On April 13, 2013, a Thai couple kissed on the mouth for 58 hours, 35 minutes and 58 seconds. They intrigue those two seconds to complete the 36th minute, that they couldn’t bear to continue kissing.

In the kisses that one cuts before time there is the beginning of the end. Because in passionate kisses or kisses of love you don’t think about anything other than dancing without stepping on the other. You close your eyes, don’t think, kiss and that’s it. But it is impossible not to think about anything, to have your eyes closed, to dance without moving for 58 hours, 35 minutes and 58 seconds.

In the kisses that one prolongs or that one holds, there is the end of the beginning. There is that terrifying moment of the diver who encounters the shark, which is to open his eyes and find that the other one already has them open. And kisses don’t deceive. If they kiss you wrong, it’s going wrong, it’s going wrong, it’s going to go wrong. If they kiss you well, it’s also no guarantee that the relationship will suit you, but at least it’s intuition that points you to the abyss and then, already in the disaster, you can always claim intuition as an exemption of article 20 of the Penal Code.

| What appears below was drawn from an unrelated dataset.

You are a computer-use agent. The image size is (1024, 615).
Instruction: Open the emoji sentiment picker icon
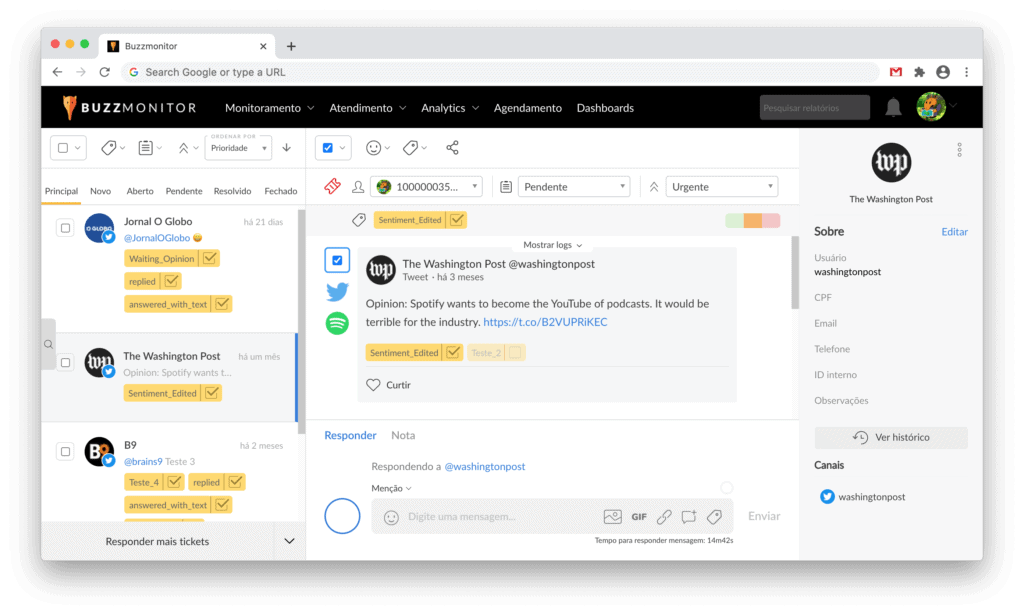(374, 148)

Surely the Thai couple when they stopped kissing and saw that they had a couple of seconds of kissing left before another minute fell, they wondered what had happened to them. But if they did, they knew the answer by heart: we had it, Jim, but we don’t have it anymore.

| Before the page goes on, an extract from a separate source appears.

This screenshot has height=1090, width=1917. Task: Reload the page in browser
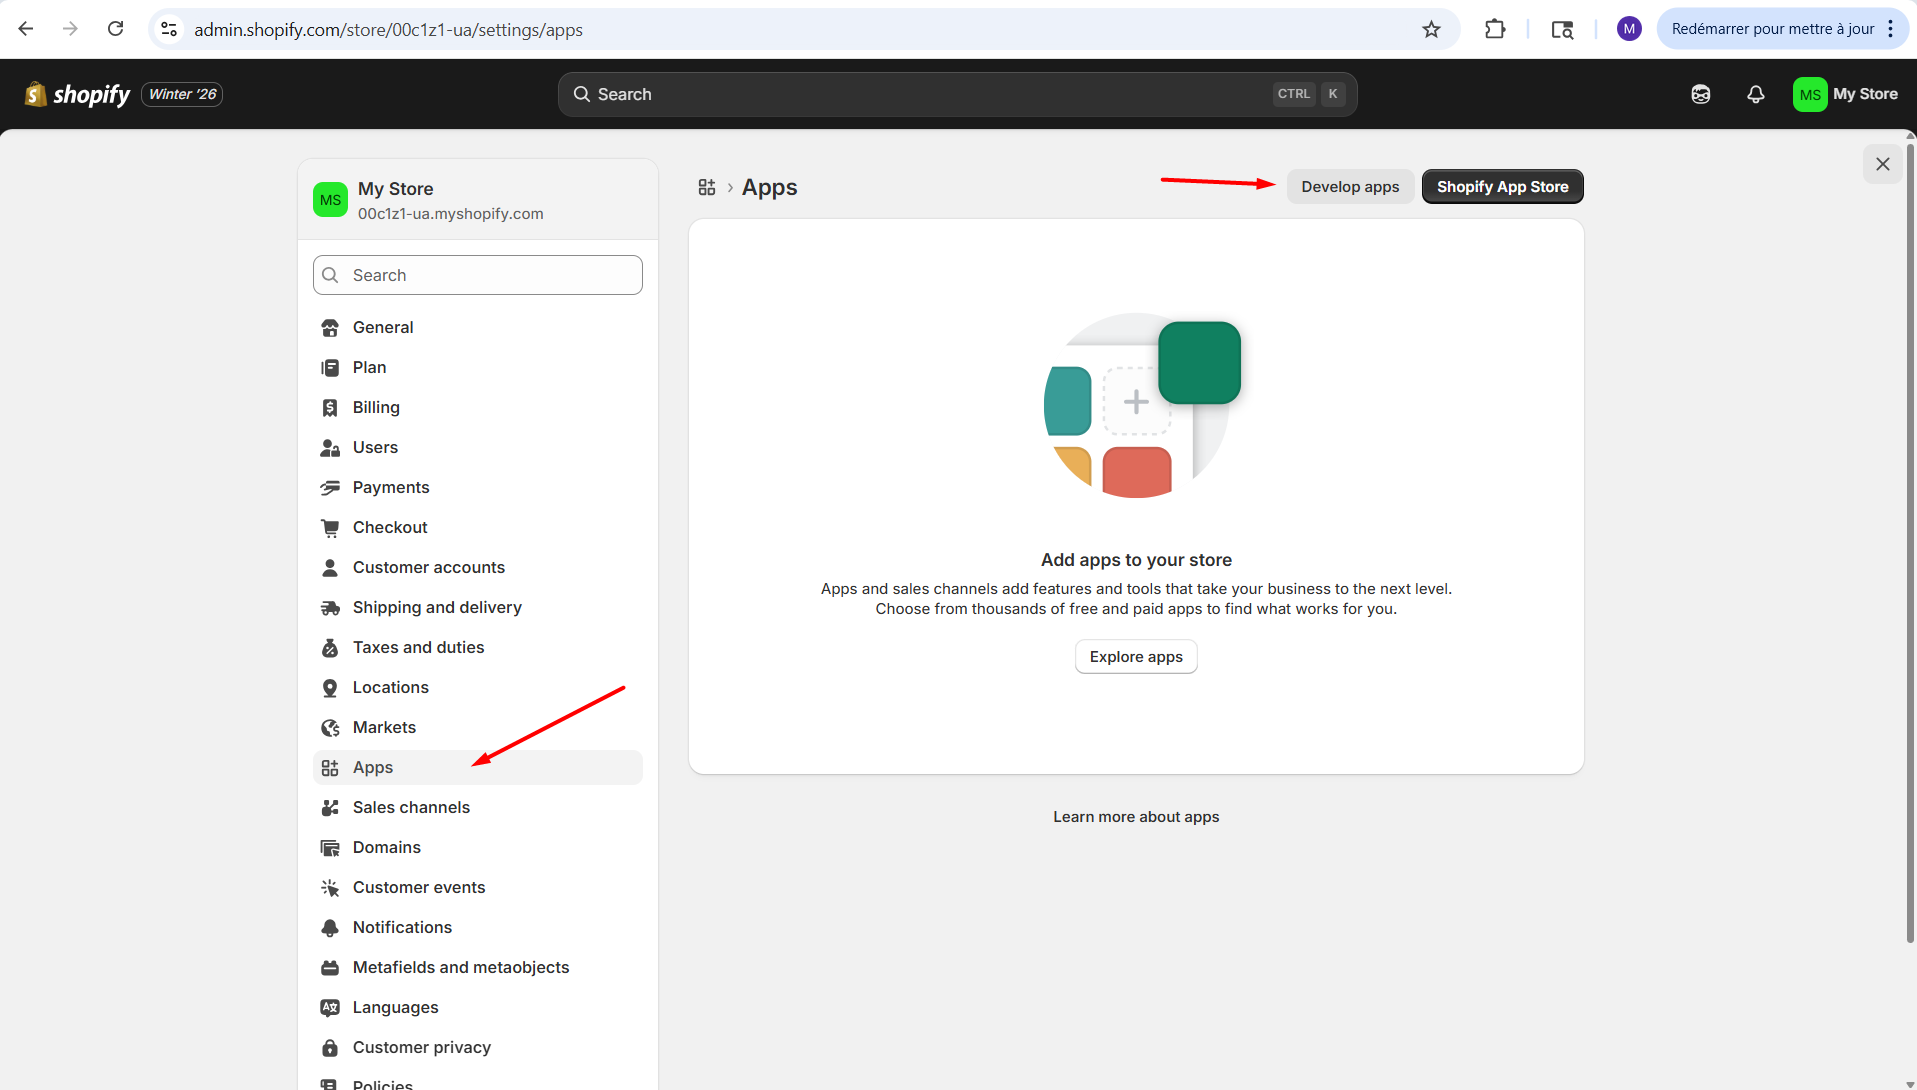click(x=116, y=29)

What did they do once they got unstuck, after those 58 hours, 35 minutes and 58 seconds. Did they return to life as a couple as if they hadn’t been in each other’s mouths for more than two days? I want to think that, after the kiss of embarrassment, tiredness, who knows if tenderness, they ran away, terrified by the mere thought that the other would want to recover those two seconds of kiss that were not made. Those two seconds that told them that was just a record.